Perhaps you could explain where you and your council stand in all this? Supreme authority is vested in the council.
It will rule.
- It will also control the armed forces.
- Armed forces? Then, of course, there's the rest of the worid to consider.
Everywhere must be in the same sort of chaos.
It's our national duty to assume a dominant role and discourage any aggressors.
- God almighty! He wants to start a war.
- "War" is an unjustifiable exaggeration.
It will simply be a matter of pacifying the tribes that have reverted to primitive lawlessness.
To come back to the matter of allocation.
You have three sighted adults here.
Your 20 blind people only rate two.
The girl can come to headquarters.
We shall find suitable work until she's old enough to take charge of a unit.
Er My wife and I regard Susan as our daughter.
I'm sorry.
Those are the regulations.
I am empowered to enforce them.
We'd require guarantees and undertakings as to Susan's future.
Naturally, we shall offer you all possible assurances.
I trust you'll be our guests for tonight.
Give us a chance to get to know each other, eh? You're very kind.
Susan.
They're not going to take you anywhere.
Not after the treat we've planned for them tonight.

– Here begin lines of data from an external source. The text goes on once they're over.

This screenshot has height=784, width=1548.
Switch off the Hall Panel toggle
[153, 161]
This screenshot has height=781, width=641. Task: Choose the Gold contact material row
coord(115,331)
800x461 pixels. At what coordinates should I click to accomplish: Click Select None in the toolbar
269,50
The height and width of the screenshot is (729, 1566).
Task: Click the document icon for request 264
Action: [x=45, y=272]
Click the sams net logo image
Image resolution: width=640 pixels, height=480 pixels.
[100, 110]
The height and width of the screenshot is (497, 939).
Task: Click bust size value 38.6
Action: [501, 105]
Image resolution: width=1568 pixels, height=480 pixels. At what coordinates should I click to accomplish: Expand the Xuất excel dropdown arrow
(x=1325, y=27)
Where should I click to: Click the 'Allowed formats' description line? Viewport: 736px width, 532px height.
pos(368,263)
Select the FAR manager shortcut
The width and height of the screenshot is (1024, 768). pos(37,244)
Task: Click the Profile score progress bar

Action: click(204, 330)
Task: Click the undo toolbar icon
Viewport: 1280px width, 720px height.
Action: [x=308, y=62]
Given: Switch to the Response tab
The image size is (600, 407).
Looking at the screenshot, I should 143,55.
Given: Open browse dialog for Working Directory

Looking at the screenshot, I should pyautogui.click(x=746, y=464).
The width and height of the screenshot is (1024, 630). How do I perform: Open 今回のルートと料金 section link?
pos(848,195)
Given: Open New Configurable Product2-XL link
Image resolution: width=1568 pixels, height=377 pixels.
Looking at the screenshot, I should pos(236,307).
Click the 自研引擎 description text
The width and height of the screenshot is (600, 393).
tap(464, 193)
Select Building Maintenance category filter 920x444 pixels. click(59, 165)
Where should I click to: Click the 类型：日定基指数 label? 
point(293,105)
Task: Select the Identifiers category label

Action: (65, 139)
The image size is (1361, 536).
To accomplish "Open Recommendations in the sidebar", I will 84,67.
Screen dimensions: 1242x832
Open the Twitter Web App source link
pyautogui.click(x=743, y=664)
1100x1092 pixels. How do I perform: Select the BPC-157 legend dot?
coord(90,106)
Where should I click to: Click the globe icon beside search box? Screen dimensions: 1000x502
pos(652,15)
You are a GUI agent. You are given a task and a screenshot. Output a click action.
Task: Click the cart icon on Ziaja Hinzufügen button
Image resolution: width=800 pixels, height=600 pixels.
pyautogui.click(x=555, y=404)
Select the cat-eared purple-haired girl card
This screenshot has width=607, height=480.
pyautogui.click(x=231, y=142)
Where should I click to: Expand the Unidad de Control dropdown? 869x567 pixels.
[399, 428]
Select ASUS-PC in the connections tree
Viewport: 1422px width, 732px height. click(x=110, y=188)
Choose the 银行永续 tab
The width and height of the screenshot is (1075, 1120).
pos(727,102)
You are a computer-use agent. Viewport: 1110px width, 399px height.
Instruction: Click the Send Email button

If you'd ordered this in a restaurant, you'd have fainted when you got the bill.
I liberated it.
- Let's liberate another.
- No, we can't take all your best.
Nonsense! You can't take it with you.
And if you can, you're not going to! I'll pop into the cellar, get another one.
You must try my mead later.
It's guaranteed to fell an ox.
Steady on.
Fell an ox? It'd fell a whole load of elephants! Now, what was I saying? Oh, God, I've forgotten again.
We haven't had such an evening since we came here.
Wonderful evening.
I shall sleep like a baby tonight.
Mummy Shh! Everybody keep down low.
Amazing what honey will do.
- Isle of Wight? - Yes! - Sorry you couldn't end the summer here.
- We'll come back one day.
Shall we ever be able to come back? Oh, yes, we shall.
We'll work and we'll learn.
And then we, or our children, will come back and drive every triffid from this land.